[BEGIN INFORMATION SUPPLIED]

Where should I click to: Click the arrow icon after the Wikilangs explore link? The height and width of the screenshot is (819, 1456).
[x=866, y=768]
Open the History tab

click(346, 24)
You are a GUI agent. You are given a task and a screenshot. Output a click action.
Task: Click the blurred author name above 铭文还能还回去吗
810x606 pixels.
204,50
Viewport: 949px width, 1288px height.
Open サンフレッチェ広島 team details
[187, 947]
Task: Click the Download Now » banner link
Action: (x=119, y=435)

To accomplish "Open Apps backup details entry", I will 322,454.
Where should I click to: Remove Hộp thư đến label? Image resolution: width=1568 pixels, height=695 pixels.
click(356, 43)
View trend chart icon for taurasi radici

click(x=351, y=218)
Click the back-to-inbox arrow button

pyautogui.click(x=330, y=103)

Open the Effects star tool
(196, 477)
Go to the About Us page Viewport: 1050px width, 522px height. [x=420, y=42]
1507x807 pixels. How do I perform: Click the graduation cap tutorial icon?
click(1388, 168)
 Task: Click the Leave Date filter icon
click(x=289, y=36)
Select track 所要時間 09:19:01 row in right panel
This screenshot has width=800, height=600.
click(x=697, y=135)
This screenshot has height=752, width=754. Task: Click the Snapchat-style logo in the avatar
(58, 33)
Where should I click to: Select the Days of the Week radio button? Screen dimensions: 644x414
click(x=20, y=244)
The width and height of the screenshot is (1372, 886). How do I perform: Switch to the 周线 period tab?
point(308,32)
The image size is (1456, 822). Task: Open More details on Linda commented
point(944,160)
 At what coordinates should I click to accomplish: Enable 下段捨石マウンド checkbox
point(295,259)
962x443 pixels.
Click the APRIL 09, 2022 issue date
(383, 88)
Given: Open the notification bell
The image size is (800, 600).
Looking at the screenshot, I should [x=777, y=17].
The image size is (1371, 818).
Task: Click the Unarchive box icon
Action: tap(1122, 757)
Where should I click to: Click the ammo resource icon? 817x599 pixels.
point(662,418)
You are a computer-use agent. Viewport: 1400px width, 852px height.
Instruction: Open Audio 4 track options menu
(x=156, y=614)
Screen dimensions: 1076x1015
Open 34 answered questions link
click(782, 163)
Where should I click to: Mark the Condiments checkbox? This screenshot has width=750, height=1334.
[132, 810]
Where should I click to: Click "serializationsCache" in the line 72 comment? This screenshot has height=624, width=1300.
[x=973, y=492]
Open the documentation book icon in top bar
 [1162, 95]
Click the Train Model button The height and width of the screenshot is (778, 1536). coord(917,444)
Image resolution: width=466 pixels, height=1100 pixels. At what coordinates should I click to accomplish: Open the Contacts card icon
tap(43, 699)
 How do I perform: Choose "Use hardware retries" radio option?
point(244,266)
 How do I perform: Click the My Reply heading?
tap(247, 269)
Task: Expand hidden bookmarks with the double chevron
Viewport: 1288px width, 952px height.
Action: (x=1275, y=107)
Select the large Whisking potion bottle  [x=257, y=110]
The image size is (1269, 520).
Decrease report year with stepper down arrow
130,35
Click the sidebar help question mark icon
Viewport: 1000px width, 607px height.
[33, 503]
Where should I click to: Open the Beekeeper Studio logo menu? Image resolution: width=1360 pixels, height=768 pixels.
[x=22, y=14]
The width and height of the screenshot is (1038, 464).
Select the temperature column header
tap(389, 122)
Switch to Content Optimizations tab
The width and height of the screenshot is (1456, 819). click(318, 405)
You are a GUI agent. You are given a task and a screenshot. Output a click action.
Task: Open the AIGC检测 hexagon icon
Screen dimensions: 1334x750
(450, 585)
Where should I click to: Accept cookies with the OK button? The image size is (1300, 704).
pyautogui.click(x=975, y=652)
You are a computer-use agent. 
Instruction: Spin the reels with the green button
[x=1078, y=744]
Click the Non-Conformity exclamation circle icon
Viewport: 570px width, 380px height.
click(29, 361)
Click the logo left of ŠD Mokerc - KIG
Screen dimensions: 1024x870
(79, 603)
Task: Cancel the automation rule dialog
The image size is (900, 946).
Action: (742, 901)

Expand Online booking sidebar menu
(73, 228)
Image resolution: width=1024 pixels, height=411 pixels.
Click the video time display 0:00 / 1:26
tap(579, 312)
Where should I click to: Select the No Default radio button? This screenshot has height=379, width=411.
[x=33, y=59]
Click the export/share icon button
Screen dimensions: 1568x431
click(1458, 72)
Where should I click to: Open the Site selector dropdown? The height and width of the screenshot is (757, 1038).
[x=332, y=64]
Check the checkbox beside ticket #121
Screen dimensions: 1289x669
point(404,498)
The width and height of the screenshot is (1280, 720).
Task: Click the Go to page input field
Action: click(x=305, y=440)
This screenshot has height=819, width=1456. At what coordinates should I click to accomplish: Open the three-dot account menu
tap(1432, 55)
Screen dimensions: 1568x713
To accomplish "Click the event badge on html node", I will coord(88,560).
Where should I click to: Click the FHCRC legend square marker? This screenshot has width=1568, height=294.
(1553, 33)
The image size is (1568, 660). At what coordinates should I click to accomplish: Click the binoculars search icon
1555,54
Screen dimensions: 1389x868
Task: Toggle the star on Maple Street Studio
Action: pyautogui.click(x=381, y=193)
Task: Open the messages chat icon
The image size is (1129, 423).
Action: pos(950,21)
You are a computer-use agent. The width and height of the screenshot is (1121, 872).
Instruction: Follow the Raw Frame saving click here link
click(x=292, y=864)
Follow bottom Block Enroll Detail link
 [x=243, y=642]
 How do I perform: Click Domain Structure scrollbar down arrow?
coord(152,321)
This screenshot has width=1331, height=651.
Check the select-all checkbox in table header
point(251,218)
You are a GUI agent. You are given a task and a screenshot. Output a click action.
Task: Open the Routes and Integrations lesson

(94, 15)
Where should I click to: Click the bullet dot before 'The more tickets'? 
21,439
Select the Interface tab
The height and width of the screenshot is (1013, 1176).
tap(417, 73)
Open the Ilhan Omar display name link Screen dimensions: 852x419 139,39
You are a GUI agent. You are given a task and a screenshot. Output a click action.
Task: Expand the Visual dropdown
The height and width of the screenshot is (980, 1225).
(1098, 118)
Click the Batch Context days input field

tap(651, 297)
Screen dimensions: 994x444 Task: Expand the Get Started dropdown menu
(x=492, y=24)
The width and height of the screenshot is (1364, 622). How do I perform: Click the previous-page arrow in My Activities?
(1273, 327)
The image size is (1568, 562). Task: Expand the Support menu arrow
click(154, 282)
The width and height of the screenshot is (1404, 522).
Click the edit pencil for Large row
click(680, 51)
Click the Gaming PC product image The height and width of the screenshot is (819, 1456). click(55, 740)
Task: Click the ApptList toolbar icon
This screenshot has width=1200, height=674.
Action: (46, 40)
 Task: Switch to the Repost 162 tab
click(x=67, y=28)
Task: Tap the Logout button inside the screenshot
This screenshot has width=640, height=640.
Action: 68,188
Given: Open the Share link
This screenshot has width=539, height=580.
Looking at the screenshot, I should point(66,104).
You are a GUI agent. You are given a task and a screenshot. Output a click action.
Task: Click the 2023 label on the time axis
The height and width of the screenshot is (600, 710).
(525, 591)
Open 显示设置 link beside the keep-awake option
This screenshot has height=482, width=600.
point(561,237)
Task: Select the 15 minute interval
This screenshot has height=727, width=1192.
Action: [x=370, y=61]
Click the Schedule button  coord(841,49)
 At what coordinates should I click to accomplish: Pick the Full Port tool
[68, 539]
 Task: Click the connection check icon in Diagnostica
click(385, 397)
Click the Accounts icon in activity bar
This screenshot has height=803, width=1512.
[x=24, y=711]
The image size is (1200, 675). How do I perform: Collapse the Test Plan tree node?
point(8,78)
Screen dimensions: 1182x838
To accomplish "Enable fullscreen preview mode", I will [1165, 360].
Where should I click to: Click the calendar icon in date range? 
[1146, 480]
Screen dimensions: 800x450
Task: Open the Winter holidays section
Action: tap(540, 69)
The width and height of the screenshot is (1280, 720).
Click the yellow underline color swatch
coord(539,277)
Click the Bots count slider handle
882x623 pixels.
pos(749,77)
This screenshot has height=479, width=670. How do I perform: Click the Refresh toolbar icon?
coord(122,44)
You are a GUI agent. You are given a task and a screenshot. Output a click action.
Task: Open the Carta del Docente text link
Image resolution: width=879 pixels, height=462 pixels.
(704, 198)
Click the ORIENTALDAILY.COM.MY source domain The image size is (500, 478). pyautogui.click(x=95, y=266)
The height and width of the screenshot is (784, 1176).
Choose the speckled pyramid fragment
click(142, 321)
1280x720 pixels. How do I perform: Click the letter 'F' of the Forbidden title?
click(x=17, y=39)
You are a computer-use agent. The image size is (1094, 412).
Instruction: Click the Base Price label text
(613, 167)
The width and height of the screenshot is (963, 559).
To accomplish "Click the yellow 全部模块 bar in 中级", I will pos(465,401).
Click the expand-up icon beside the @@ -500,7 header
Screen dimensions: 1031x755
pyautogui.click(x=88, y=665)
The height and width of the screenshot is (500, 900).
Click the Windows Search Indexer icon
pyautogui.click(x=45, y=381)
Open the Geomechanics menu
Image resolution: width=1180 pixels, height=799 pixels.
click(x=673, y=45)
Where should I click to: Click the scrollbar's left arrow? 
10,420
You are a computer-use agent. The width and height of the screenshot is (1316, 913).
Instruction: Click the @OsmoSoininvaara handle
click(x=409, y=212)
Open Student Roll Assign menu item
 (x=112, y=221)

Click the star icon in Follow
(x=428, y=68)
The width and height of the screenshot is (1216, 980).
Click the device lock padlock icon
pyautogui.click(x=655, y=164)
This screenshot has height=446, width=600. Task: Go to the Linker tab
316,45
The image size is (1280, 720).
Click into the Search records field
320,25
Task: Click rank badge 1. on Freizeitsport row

[END INFORMATION SUPPLIED]

» **PROBLEM TO SOLVE**
Collect every line of the listing above that contains the string "label", and copy each one in full.

» **COMPLETE OUTPUT**
Where should I click to: Remove Hộp thư đến label? Image resolution: width=1568 pixels, height=695 pixels.
Task: Click the 2023 label on the time axis
Instruction: Click the Base Price label text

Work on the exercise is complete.